YOUR TASK → Put each line of the rows below into a Markdown table with two columns, Line No. and Text, numbering the lines in order and skipping blank lines. Leave the pictures out.

DATA →
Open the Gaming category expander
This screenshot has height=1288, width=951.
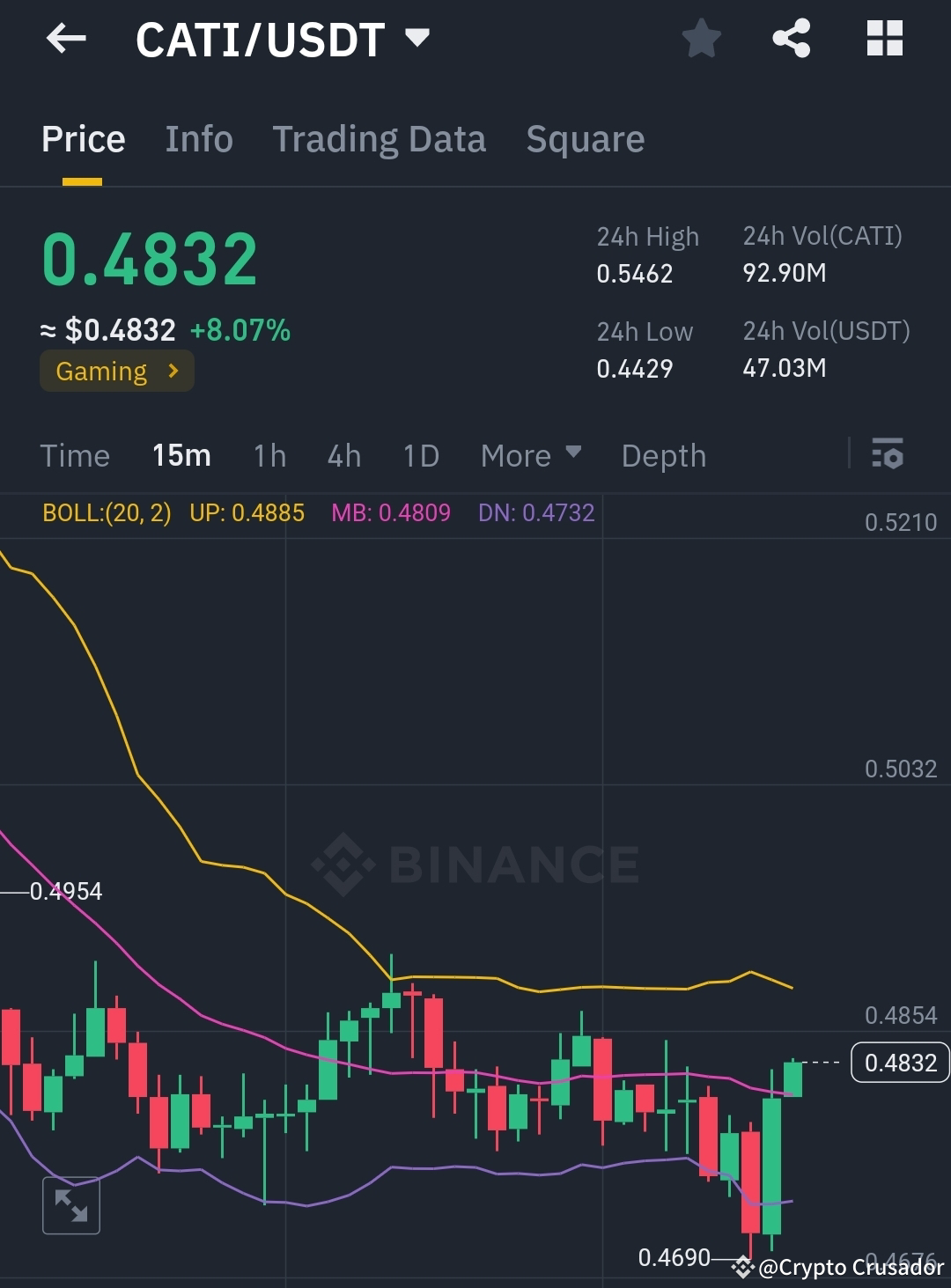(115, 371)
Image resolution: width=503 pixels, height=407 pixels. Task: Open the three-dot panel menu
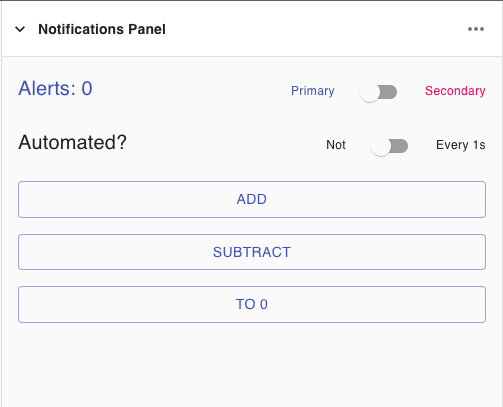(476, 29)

SOLUTION FOR THIS TASK →
| Line No. | Text |
|---|---|
| 1 | Open the Gaming category expander |
| 2 | This screenshot has height=1288, width=951. |
| 3 | (115, 371) |
| 4 | Image resolution: width=503 pixels, height=407 pixels. Task: Open the three-dot panel menu |
| 5 | (476, 29) |